Bruno Goud led the unit for more than two terms and each one in turn has to get involved in major joint projects. After discussion with the other team leaders from the Sub-cellular Structure and Cellular Dynamics unit, I felt that I may have the right background to take on the management of the unit. Since my time at Institut Curie began over twenty years ago, I have seen many aspects of it since I founded a young team which then became permanent, created two joint platforms, served on the Scientific commission then on the Board of Directors of Institut Curie, and I am very involved in issues concerning technological transfer and development. I hope that this vision, combined with my active role within the unit, will help me to sustain it at the level of scientific excellence that it enjoys today, while strengthening contacts and sharing within it.
- What is your vision for Institut Curie?
It is an institute characterized above all by the power to act. Thanks to the foundation and to the confidence of our donors, we can fully conceive of conducting joint projects, and supporting them through ambition and excellence. Institut Curie also enjoys an environment of unique quality and diversity. Diversity of expertise, models and questions. Quality of teams, platforms and support structures overall. It is vital that Institut Curie continue to invest heavily in these structures since they are the backbone of the institute.
- Can you imagine forging ties with the Hospital Group, with translational research?
The diversity that I mentioned earlier is connected to all interfaces that exist within the institute. Interface between physics and biology, which is particularly important for the UMR144, the interface with chemistry and biology that we need to strengthen, interface with immunology, with genetics, with bio-informatics, etc. But of course, since Institut Curie is a cancer research center with a Hospital Group dedicated to these diseases, it is vital to vest the interface with clinical activity, profit from the expertise and questions asked by physicians and to work together, directly or through the Department of translational research. And we have chosen to rename our unit “Cellular biology and cancer” in order to reiterate this position. This name emphasizes that the unit includes teams focusing on cellular biology, seeking to understand the basic mechanisms, but that we are also very involved in the study of cancer, and strongly committed to using our knowledge and skills in cellular biology to improve the understanding and treatment of cancer.

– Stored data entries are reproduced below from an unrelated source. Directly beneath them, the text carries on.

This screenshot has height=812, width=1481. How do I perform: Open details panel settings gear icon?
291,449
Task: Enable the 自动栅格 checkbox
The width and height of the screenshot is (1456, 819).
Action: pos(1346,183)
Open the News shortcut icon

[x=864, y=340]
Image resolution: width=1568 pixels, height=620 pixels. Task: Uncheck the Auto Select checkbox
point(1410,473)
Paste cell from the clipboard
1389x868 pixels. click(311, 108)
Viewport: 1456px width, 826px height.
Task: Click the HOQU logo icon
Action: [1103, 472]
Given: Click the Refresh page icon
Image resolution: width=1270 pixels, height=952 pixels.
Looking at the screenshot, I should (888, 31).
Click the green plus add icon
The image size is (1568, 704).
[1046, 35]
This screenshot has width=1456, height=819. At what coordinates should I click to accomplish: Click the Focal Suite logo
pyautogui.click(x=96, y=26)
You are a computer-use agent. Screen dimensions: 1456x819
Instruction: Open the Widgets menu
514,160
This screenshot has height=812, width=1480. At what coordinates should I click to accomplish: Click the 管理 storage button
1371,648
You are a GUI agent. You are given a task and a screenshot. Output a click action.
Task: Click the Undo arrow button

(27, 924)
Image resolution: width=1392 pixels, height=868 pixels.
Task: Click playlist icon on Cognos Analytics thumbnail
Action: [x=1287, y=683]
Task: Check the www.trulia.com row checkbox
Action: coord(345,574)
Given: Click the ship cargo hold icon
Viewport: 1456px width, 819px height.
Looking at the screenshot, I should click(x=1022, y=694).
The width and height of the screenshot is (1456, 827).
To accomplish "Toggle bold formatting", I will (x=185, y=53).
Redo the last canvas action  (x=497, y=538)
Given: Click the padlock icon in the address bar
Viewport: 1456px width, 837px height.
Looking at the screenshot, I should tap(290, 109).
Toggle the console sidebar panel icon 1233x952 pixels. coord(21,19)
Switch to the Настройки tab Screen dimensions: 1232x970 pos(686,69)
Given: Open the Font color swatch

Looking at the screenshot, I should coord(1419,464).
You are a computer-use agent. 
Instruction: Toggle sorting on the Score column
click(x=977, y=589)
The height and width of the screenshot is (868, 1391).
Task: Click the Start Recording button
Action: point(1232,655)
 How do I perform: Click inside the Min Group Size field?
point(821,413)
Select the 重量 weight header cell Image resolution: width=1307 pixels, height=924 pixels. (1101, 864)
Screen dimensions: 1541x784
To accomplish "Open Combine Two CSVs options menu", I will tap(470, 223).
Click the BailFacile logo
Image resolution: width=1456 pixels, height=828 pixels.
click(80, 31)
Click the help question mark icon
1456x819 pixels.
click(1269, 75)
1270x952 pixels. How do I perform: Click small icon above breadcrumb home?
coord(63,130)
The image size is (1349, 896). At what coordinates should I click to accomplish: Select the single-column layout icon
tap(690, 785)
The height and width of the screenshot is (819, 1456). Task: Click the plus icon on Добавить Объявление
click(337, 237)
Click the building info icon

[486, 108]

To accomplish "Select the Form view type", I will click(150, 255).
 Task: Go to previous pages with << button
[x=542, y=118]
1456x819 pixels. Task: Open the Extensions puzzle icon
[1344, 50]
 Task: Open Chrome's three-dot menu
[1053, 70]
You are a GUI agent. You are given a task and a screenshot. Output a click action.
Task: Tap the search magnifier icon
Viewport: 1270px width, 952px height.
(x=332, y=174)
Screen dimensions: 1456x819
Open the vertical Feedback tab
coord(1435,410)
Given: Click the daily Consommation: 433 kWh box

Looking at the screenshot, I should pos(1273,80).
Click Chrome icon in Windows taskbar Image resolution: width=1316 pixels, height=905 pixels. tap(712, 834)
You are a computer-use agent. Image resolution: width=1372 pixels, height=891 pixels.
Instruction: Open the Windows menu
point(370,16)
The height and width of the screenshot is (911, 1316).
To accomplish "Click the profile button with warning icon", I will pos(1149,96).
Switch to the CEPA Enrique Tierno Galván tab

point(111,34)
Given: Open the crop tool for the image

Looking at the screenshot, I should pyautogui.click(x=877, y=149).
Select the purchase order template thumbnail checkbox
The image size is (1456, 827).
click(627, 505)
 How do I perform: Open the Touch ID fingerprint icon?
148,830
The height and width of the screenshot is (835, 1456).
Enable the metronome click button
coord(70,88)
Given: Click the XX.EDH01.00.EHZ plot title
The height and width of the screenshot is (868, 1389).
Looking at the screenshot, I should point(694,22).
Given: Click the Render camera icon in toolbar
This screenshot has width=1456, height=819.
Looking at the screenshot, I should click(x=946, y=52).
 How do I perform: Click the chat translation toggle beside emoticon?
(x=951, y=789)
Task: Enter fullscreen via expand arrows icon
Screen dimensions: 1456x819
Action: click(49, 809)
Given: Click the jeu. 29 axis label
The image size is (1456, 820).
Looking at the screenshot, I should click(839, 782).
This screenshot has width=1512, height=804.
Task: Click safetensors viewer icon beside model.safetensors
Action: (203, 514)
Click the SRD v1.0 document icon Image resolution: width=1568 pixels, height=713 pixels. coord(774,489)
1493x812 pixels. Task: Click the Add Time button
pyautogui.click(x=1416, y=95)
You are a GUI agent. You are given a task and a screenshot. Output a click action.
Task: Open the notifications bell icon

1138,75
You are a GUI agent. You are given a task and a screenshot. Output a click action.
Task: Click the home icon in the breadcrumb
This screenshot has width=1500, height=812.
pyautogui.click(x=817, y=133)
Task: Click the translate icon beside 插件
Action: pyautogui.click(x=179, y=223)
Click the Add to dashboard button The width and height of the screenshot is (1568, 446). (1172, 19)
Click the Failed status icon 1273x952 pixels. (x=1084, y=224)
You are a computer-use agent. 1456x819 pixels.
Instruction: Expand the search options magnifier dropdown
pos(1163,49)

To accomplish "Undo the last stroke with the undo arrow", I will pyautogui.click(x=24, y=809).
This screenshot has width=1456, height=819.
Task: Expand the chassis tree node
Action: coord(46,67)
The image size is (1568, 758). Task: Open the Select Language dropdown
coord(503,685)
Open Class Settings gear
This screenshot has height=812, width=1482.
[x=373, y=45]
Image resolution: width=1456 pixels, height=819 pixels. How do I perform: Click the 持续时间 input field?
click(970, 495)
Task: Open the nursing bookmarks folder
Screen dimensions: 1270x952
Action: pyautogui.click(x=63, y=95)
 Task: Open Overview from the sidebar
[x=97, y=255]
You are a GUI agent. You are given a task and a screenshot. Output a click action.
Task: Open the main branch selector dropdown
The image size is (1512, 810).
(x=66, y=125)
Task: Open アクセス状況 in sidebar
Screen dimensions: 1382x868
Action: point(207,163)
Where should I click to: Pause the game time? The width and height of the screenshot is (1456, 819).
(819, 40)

- Does the new unit mean new projects, or rather continuity?
We have recently recruited two new teams, and they are bringing their energy, their projects and their models to the unit. The projects are now in place. After the upcoming renovations, we will not be recruiting any new teams in the near future. However we have been thinking about the future of cellular biology and of the unit within Institut Curie, and we have identified the challenges that we will have to face, the weaknesses that we will need to correct and the investments to be made. This includes, for example, making progress in image analysis and more generally in quantitative biology, in modelling, in implementation of new integrated models such as organoids from pluripotent cells, in in vivo studies.
- You asked Renata Basto to be assistant director of the unit?
When we discussed my candidacy for the role of director of UMR 144, it appeared obvious that we needed to have a management team, and not simply a chosen director. I soon asked Renata Basto if she was prepared to support me in this mission. She accepted and I am very grateful to her. It is important that we get along perfectly even if we are very different, in agreement on the majority of topics – but not all! -, each one of us with our own qualities and flaws. Mutual respect and complementarity are essential in my view. I plan to maintain a constant dialogue with her and to fully share all information, even though – I am well aware – it will be up to me to arbitrate and assume the responsibilities of the unit leader.